Valérian de Thézan de Gaussan · Data Engineering for process-heavy organizations

The first question to ask when requested a new feature

It is not 'When this needs to be done'


Stop coding first, start questioning the purpose!

This isn’t just a bold statement; it’s a game-changer in the realm of software development.

« Why it needs to be done? »

Before diving into coding a feature, the pivotal question isn’t about the ‘how’ but the ‘why’. What’s the business interest behind it? In a landscape where many developed features end up unused, a developer who can judiciously say no to an unnecessary feature is not just a coder but a cost-saver.

« Because I was asked, so I’m asking you »

There are often a lot of intermediaries between the developers and the users, or the business owner. They’re called various names, product owners, scrum masters, business analysts.

I have nothing against these people. I do think they are very competent. But it is all a game of chinese whispers: by having many intermediaries, the actual purpose of a feature get lost. It is a simple observation that I make over and over.
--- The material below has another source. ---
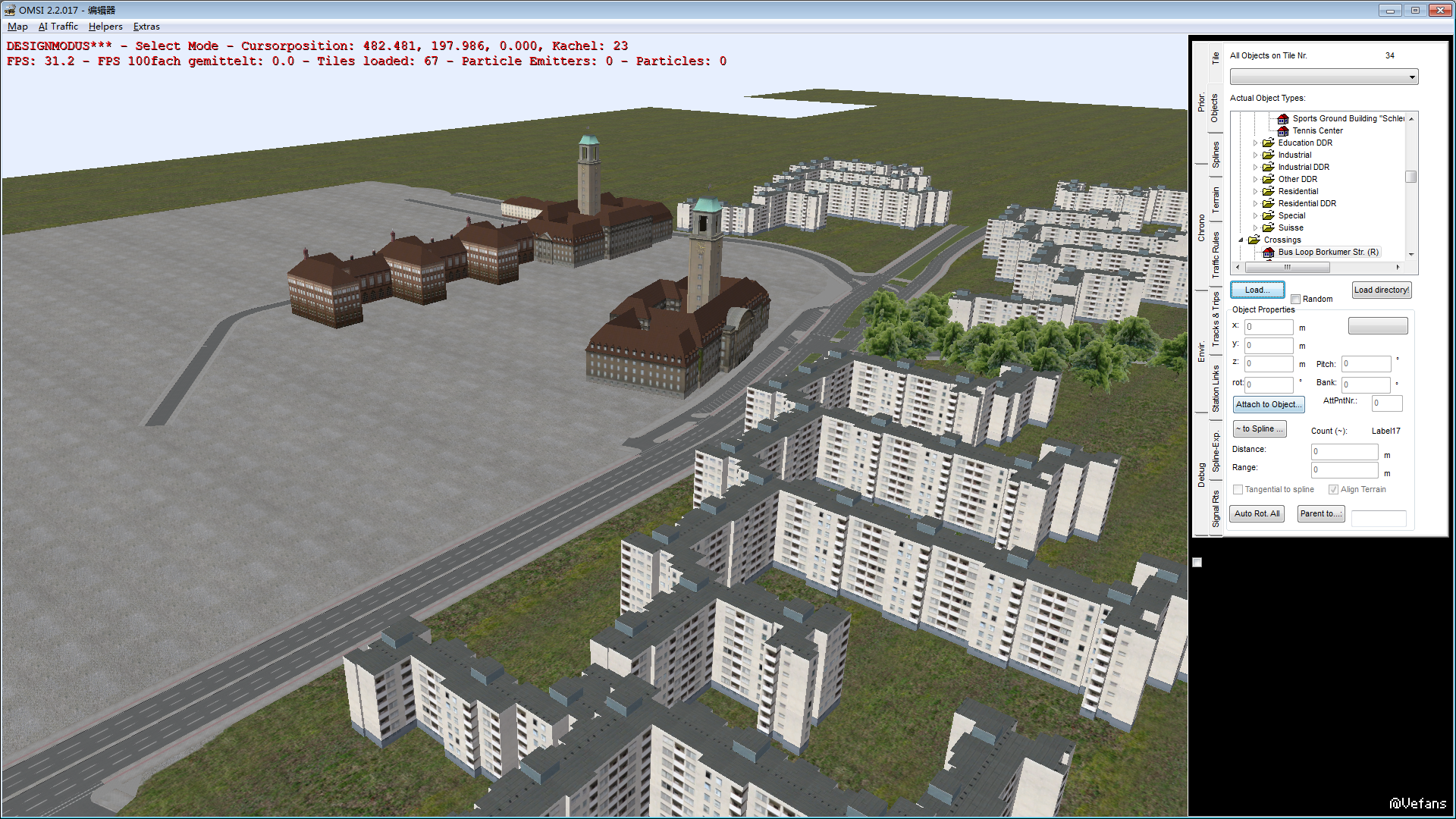Click the Other DDR folder icon
Image resolution: width=1456 pixels, height=819 pixels.
[x=1268, y=179]
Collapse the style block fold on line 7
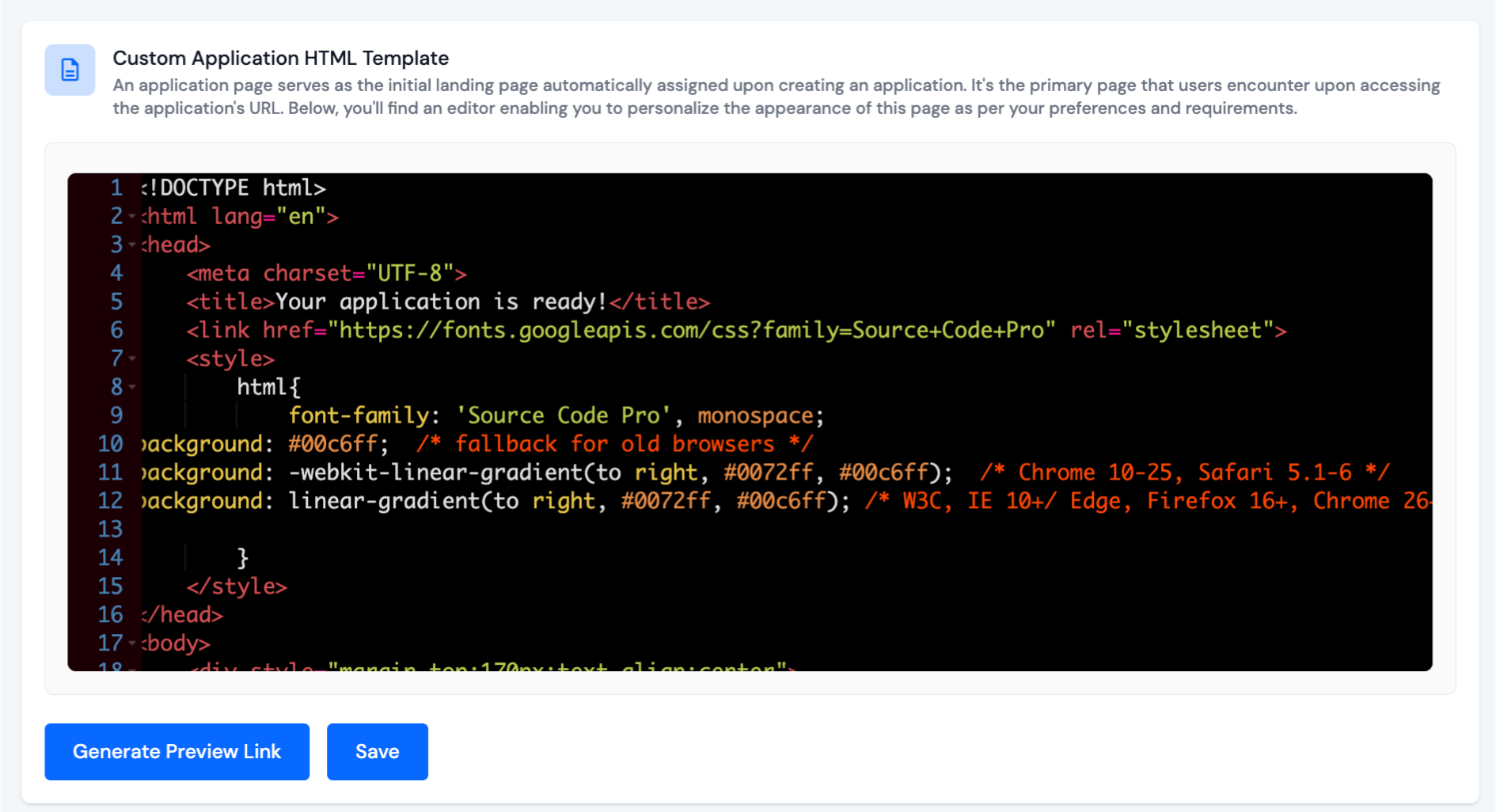This screenshot has height=812, width=1496. point(131,359)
Thus, the meaningless tasks pile up in the backlog. The more tasks, the more cloudy the vision of what needs to be done.

A proposition

Imagine having a panel of users directly accessible to your developers. No Product Owners, no Business Analysts, just unfiltered, raw user feedback. This direct user-developer interaction is where the magic happens. It’s in the developer’s understanding of user needs that the right functionality takes shape, not just in the code they write.
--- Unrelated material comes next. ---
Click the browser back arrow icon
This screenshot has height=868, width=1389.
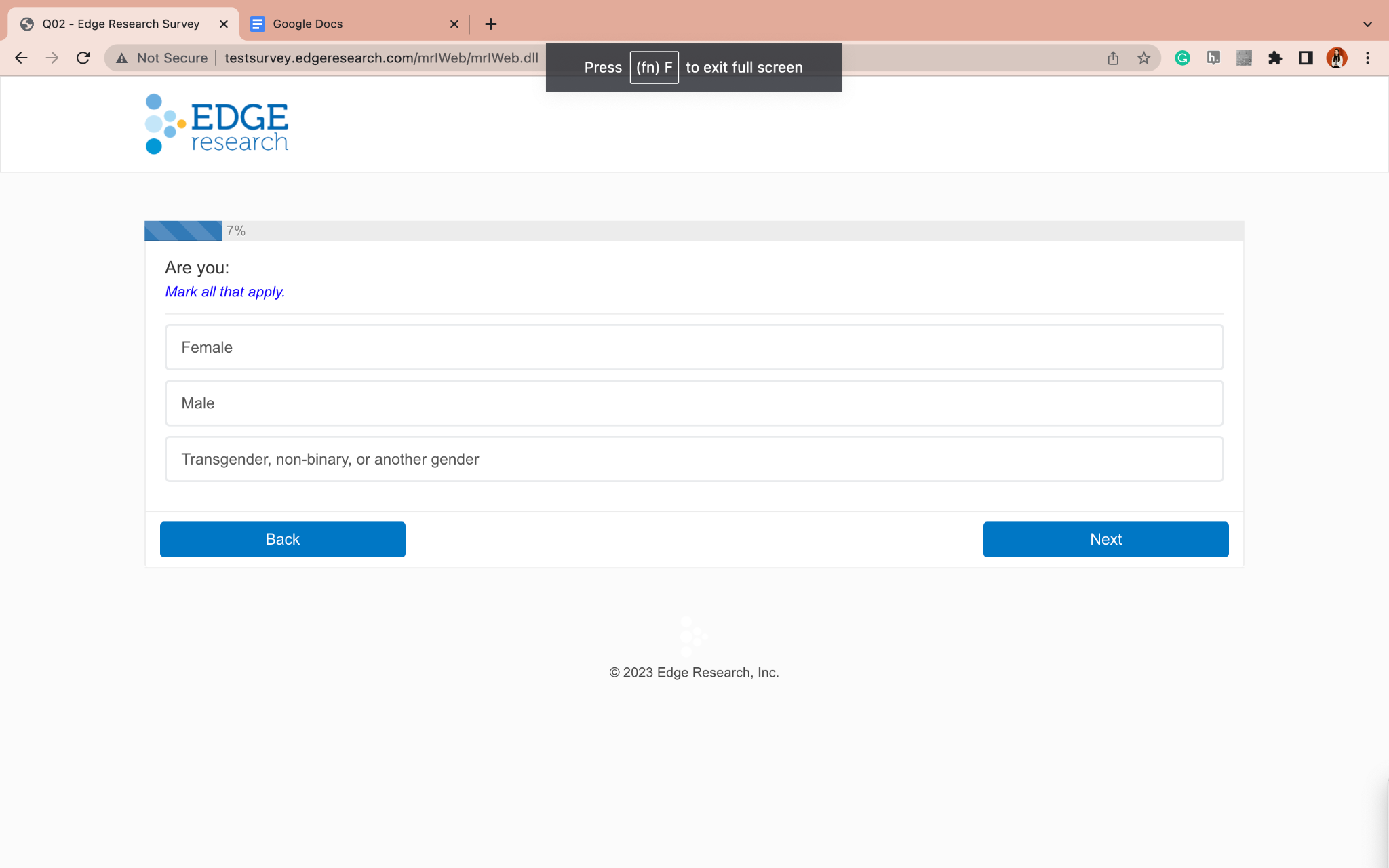click(x=21, y=58)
Then, by making sure the user need is properly aligned with the company strategy, and make sense within the product, it can be implemented directly, without waiting time.

This is how products evolve and businesses flourish, preventing them from being overtaken by competitors due to sluggishness.
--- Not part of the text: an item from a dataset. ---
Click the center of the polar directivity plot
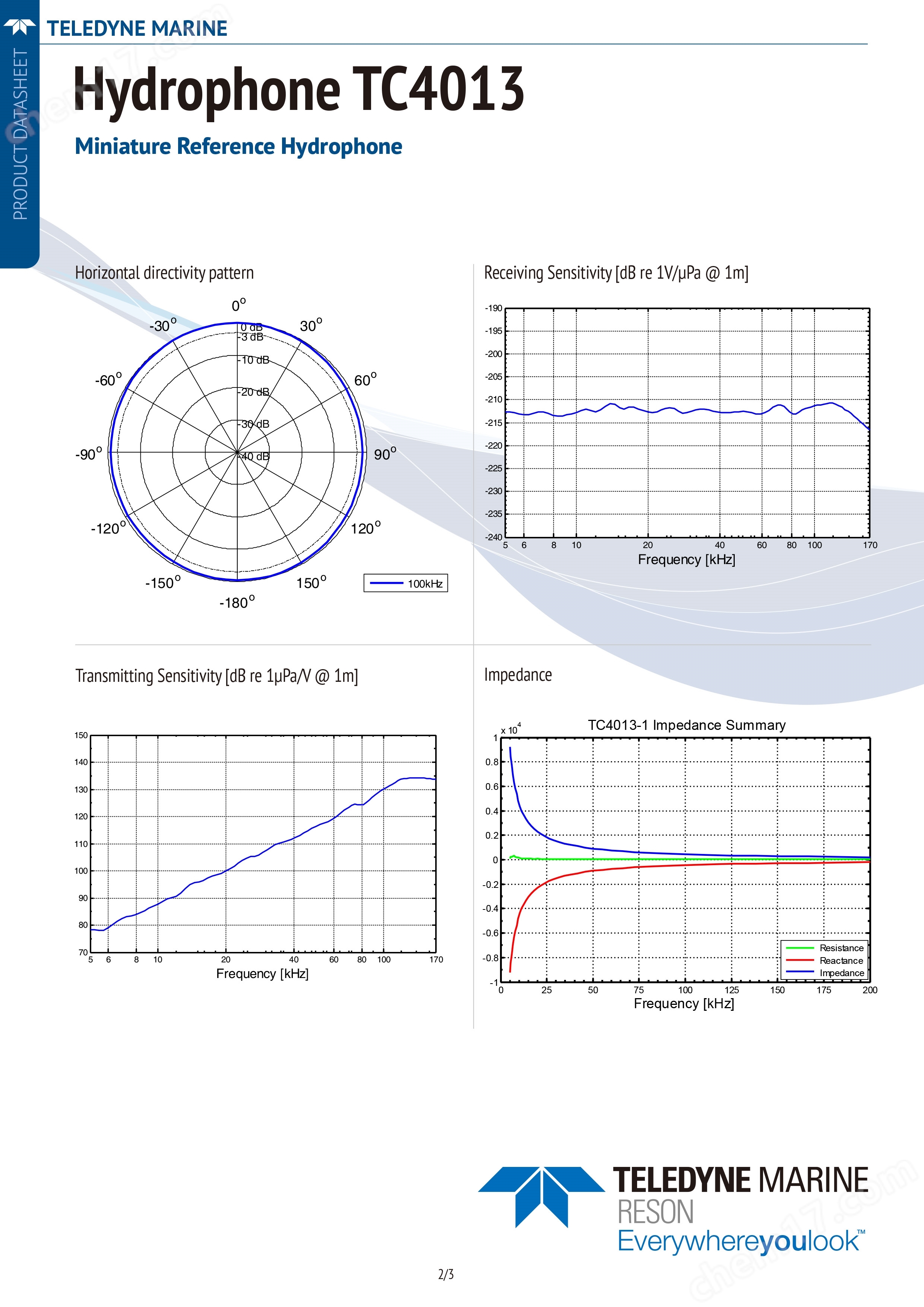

So, encourage your teams to probe, delve, and question relentlessly. Seek to understand the real pain points of your users. This approach is far more valuable than ticking off hundreds of items in a backlog. It’s about building features that truly matter, that solve real problems, and ultimately, that add tangible value to your business.

In software development, less can indeed be more, when it’s the right ‘less’. Let’s shift focus from “working the whole backlog” to “working only what is necessary”.